-- Gestellte Aufgabe A --
Kannst du im Text über den Fachkräftemangel alles von „Ein wesentlicher Faktor, um" bis hinunter zu „März 2023 hin." überarbeiten und dabei „Netzbetreiber" durch „Energieversorger" ersetzen?
-- Gestellte Aufgabe B --
Wie würdest du den Text über den Fachkräftemangel bei der Energiewende nach seinem letzten Satz fortsetzen?

Fachkräftemangel im EVU : Ohne Fachkräfte keine Energiewende

Kompass zeigt auf Schriftzug Fachkräftemangel als Strategie und Arbeitsmarkt Konzept

Ein wesentlicher Faktor, um die Energiewende umsetzen zu können, sind die dafür nötigen Fachkräfte.

- © Bild: Robert Kneschke - stock.adobe.co

Wenn die Energiewende so kommen soll, wie nationale und internationale Ziele aktuell versprechen, dann braucht es Fachkräfte. Bis 2030 müssen in den kommenden Jahren 200 Umspannwerke neu errichtet oder ausgebaut werden, das Stromsystem braucht 12.000 zusätzliche Trafo-Stationen und 40.000 Kilometer an zusätzlichen Stromleitungen. Diese gewaltige Herausforderung könnten die Netzbetreiber nur bewältigen, wenn es gelinge, den bestehenden Fachkräftemangel zu überwinden. Darauf wies der Geschäftsführer der Netz Burgenland, Florian Pilz, beim Energiepolitischen Hintergrundgespräch des Forums Versorgungssicherheit am 2. März 2023 hin.
Die Sprecherin des Forums Versorgungssicherheit, Brigitte Ederer, nennt den Fachkräftemangel ein „Problem für den gesamten Wirtschaftsstandort, Mitarbeiter und Mitarbeiterinnen fehlen auch in den Industrie- und Gewerbebetrieben, die sich mit Green Energy befassen."

Eine simple Lösung von heute auf morgen wird es dafür nicht geben, wir brauchen längerfristigen Strategien.

-- Erfasste Daten --
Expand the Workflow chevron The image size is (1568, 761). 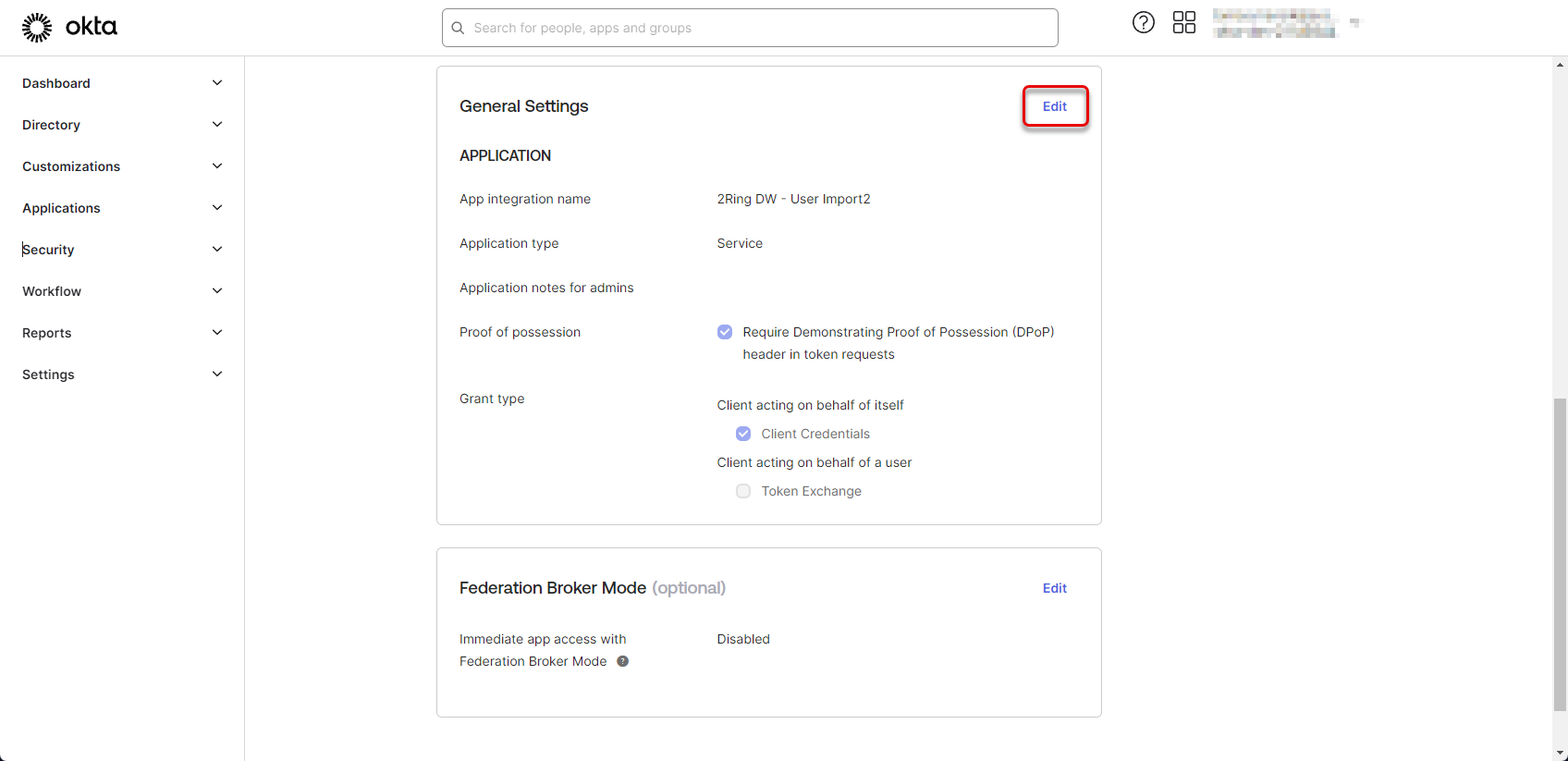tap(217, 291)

==

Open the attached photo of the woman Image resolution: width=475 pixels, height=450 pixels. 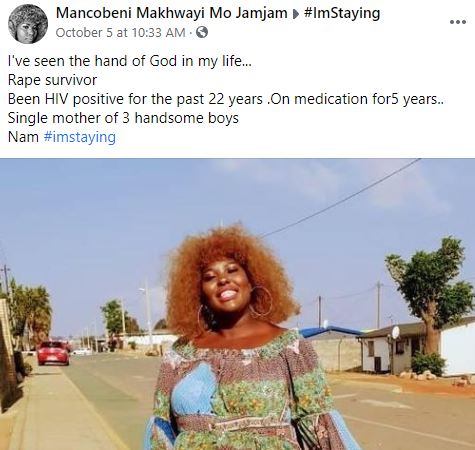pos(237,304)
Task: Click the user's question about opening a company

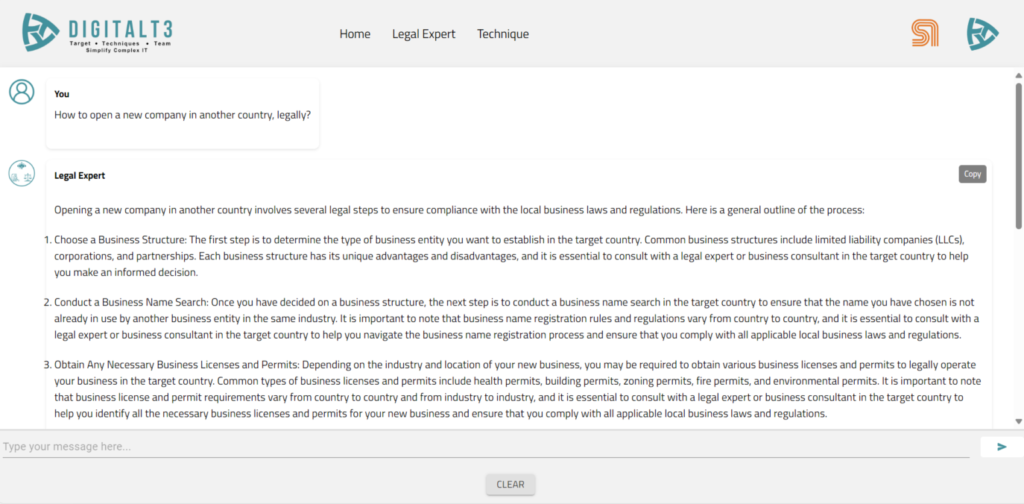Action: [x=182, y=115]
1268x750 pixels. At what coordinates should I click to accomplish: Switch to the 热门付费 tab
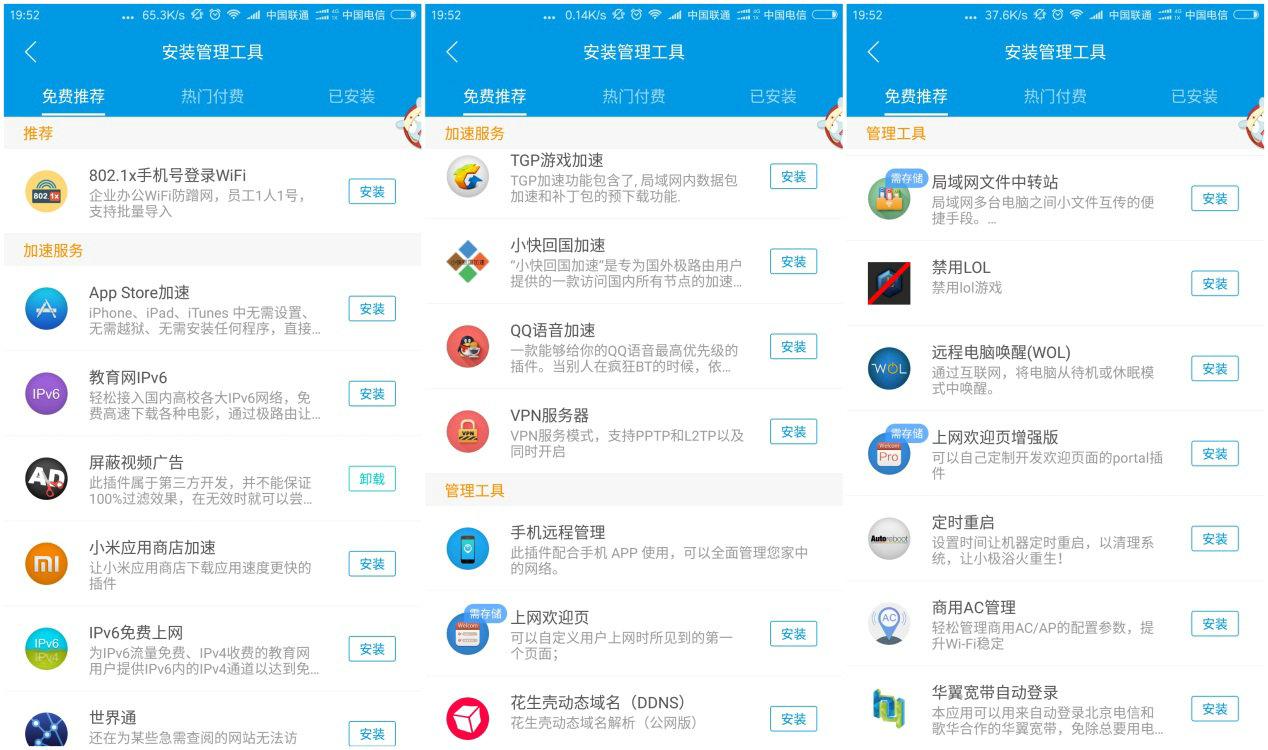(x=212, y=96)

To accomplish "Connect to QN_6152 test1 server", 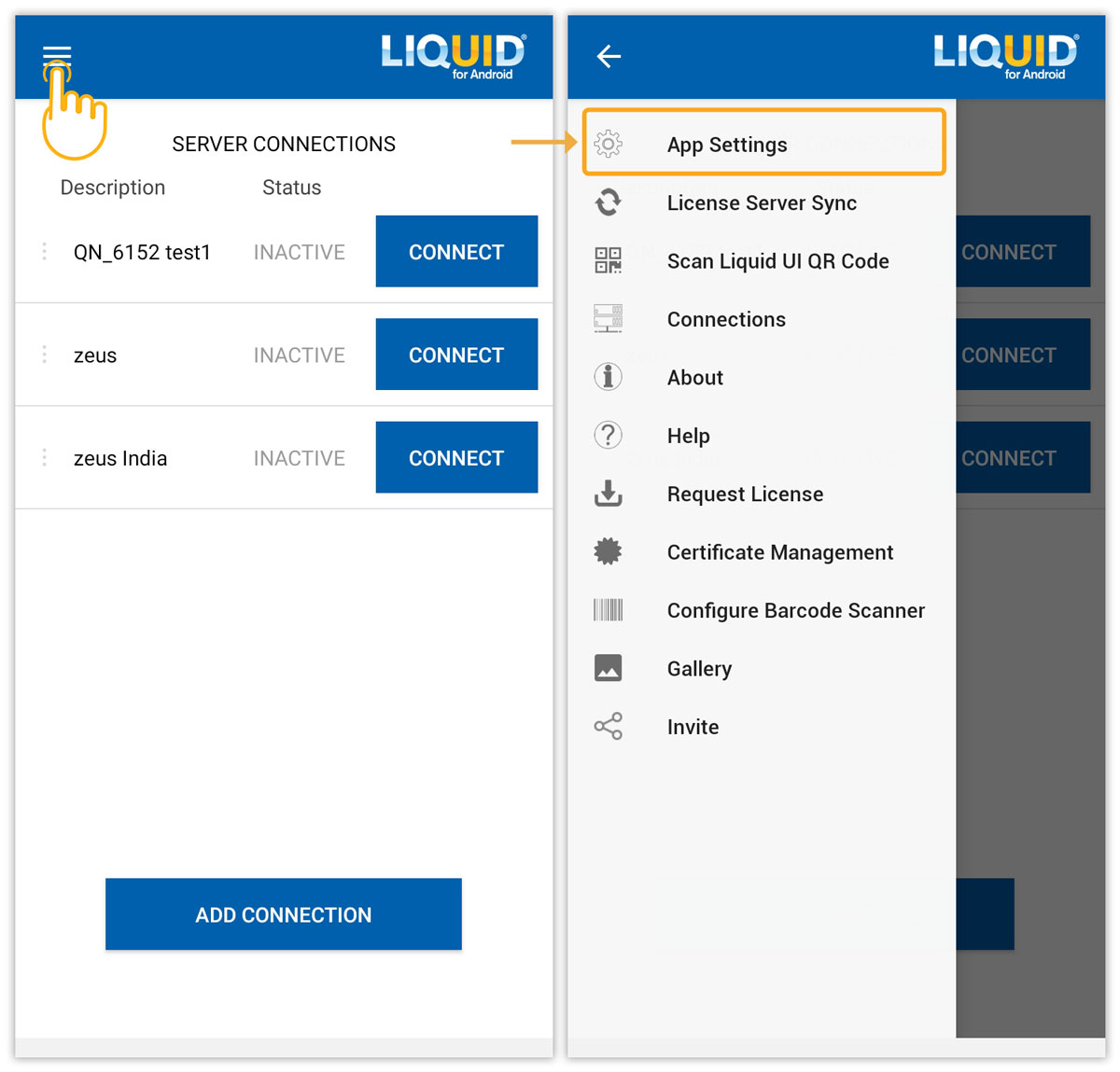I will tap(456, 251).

-- Schriftliche Antwort A --
Ein wesentlicher Faktor, um die Energiewende umsetzen zu können, sind die dafür nötigen Fachkräfte.

- © Bild: Robert Kneschke - stock.adobe.co

Wenn die Energiewende so kommen soll, wie nationale und internationale Ziele aktuell versprechen, dann braucht es Fachkräfte. Bis 2030 müssen in den kommenden Jahren 200 Umspannwerke neu errichtet oder ausgebaut werden, das Stromsystem braucht 12.000 zusätzliche Trafo-Stationen und 40.000 Kilometer an zusätzlichen Stromleitungen. Diese gewaltige Herausforderung könnten die Energieversorger nur bewältigen, wenn es gelinge, den bestehenden Fachkräftemangel zu überwinden. Darauf wies der Geschäftsführer der Netz Burgenland, Florian Pilz, beim Energiepolitischen Hintergrundgespräch des Forums Versorgungssicherheit am 2. März 2023 hin.

-- Schriftliche Antwort B --
Brigitte Ederer

Wende bringt Chancen, fordert aber auch Umdenken

Netz-Burgenland-Geschäftsführer Pilz sieht in der Transformation zu einem CO2-neutralen Energiesystem eine „Zeitenwende“. Früher bestand die Aufgabe der Verteilnetze vor allem darin, den Strom von wenigen Großkraftwerken zu den Verbrauchern zu transportieren. Mit dem Umstieg auf erneuerbare Energien gibt es nun eine Vielzahl von kleinen und mittleren Erzeugern, die vernetzt werden müssen. Zudem sind viele Verbraucher zu „Prosumern“ geworden, die sowohl Strom aus dem Netz beziehen als auch in das Netz einspeisen und sich teilweise zu Erneuerbaren Energiegemeinschaften zusammengeschlossen haben. Die komplexen Aufgaben, die sich aus dieser neuen Konstellation ergeben, müssen von den Verteilnetzen bewältigt werden. Hinzu kommen weitere Herausforderungen wie die sogenannte Sektorkopplung, also die Vernetzung der bisher getrennten Systeme Strom, Gas, Wärme und Mobilität.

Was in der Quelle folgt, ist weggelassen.